I have the following (very simple) Hive query:
select user_id, event_id, min(time) as start, max(time) as end,
count(*) as total, count(interaction == 1) as clicks
from events_all
group by user_id, event_id;
The table has the following structure:
user_id event_id time interaction
Ex833Lli36nxTvGTA1Dv juCUv6EnkVundBHSBzQevw 1430481530295 0
Ex833Lli36nxTvGTA1Dv juCUv6EnkVundBHSBzQevw 1430481530295 1
n0w4uQhOuXymj5jLaCMQ G+Oj6J9Q1nI1tuosq2ZM/g 1430512179696 0
n0w4uQhOuXymj5jLaCMQ G+Oj6J9Q1nI1tuosq2ZM/g 1430512217124 0
n0w4uQhOuXymj5jLaCMQ mqf38Xd6CAQtuvuKc5NlWQ 1430512179696 1
I know for a fact that rows are sorted first by user_id
and then by event_id
The question is: is there a way to "hint" the Hive engine to optimize the query given that rows are sorted? The purpose of optimization is to avoid keeping all groups in memory since its only necessary to keep one group at a time.
Right now this query running in a 6-node 16 GB Hadoop cluster with roughly 300 GB of data takes about 30 minutes and uses most of the RAM, choking the system. I know that each group will be small, no more than 100 rows per (user_id, event_id)
tuple, so I think an optimized execution will probably have a very small memory footprint and also be faster (since there is no need to loopup group keys).

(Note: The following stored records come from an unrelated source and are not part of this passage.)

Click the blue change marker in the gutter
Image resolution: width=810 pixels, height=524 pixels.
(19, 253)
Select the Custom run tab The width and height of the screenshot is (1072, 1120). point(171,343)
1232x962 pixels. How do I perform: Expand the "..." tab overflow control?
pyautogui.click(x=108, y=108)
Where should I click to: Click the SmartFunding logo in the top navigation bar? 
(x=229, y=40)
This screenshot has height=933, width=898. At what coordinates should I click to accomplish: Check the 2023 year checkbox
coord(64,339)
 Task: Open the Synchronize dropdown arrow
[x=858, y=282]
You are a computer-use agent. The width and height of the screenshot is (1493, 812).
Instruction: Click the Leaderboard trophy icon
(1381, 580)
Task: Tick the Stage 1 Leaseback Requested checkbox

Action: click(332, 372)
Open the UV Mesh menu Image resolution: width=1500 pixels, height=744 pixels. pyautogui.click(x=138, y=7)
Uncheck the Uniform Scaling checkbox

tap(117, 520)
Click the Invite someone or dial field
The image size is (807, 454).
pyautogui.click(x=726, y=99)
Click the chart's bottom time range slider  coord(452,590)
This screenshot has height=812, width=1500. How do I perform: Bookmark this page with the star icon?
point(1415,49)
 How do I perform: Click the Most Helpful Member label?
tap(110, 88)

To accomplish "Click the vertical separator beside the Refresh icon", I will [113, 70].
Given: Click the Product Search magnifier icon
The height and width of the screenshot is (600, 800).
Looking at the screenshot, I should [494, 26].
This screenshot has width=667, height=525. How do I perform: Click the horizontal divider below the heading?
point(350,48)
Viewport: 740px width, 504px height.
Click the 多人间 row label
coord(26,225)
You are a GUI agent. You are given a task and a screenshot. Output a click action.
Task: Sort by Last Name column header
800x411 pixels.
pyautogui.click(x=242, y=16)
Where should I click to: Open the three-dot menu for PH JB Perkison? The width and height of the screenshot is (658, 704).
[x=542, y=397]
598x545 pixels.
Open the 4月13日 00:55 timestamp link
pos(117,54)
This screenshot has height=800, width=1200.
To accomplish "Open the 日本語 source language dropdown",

Create a bucketed sorted table. The optimizer will know it sorted from metadata. See example here (official docs): https://cwiki.apache.org/confluence/display/Hive/LanguageManual+DDL#LanguageManualDDL-BucketedSortedTables
Count only interaction = 1: count(case when interaction=1 then 1 end) as clicks
- case will mark all rows with 1 or null and count only 1s.